--- The input ---

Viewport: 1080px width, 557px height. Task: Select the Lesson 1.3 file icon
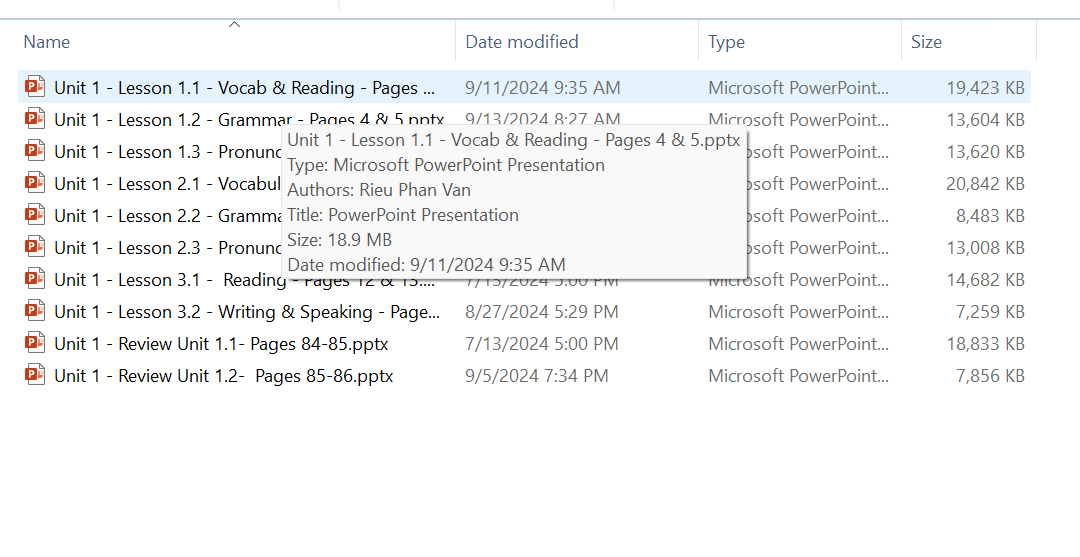coord(36,151)
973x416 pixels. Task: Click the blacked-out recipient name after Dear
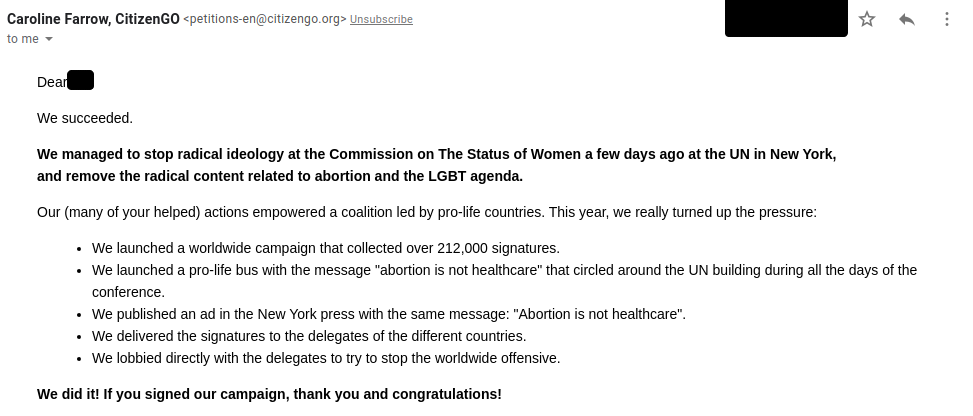click(80, 81)
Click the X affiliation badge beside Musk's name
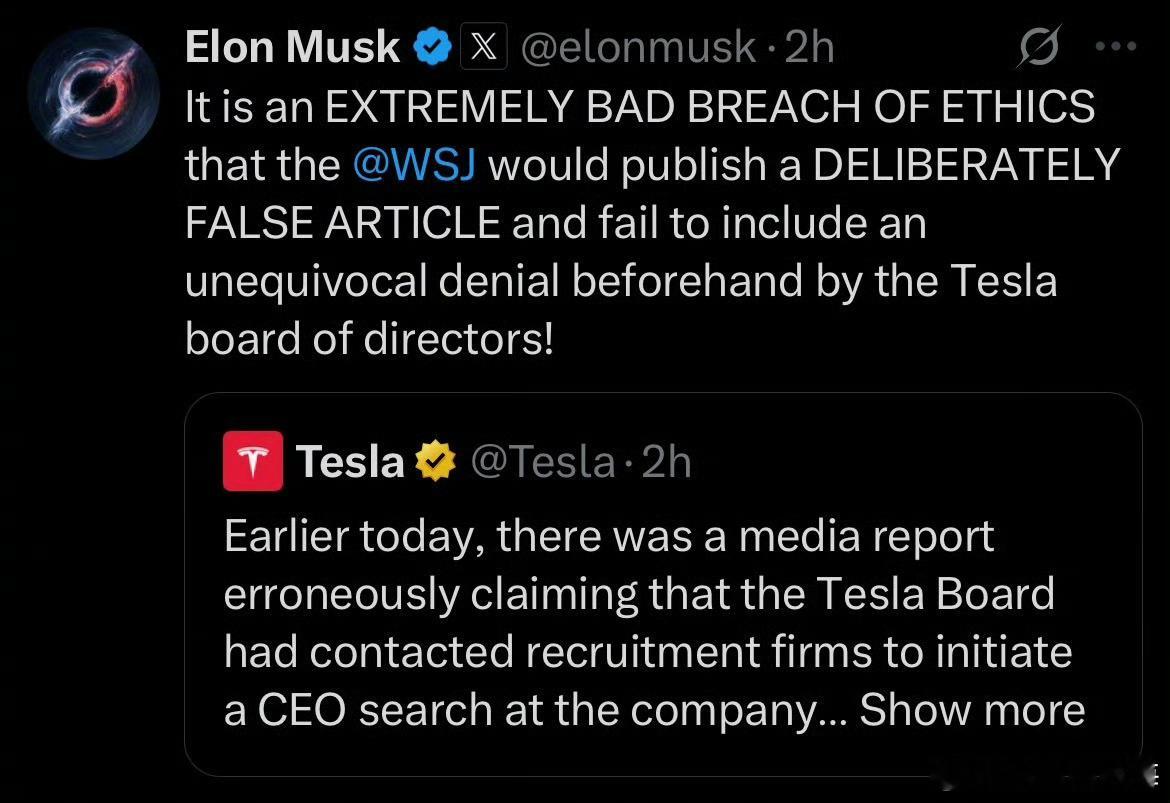 pos(484,47)
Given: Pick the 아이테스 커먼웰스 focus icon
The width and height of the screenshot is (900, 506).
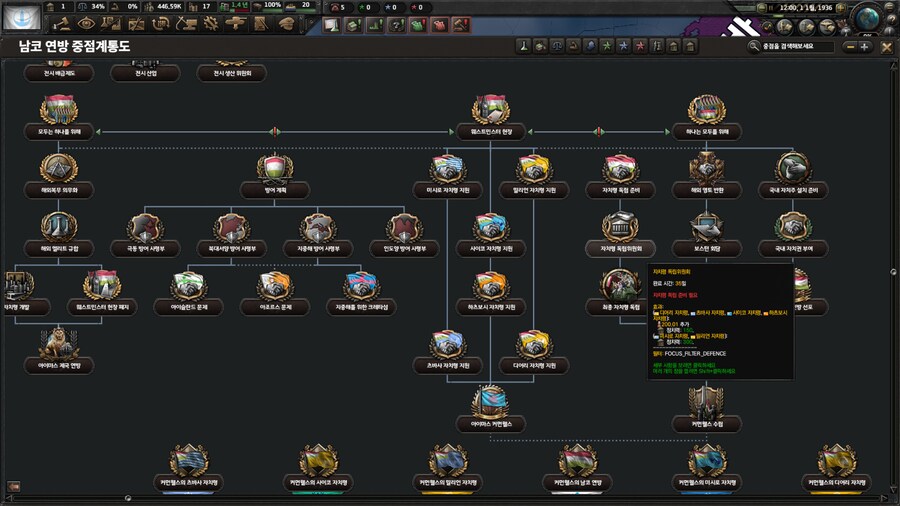Looking at the screenshot, I should tap(491, 401).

---

• Problem details:
With all pictures omitted, repeat every record above word for word.

• Response:
Viewport: 1080px width, 557px height. Task: Select the Lesson 1.3 file icon
coord(36,151)
973x416 pixels. Task: Click the blacked-out recipient name after Dear
click(80, 81)
Click the X affiliation badge beside Musk's name
 pos(484,47)
Given: Pick the 아이테스 커먼웰스 focus icon
The width and height of the screenshot is (900, 506).
Looking at the screenshot, I should tap(491, 401).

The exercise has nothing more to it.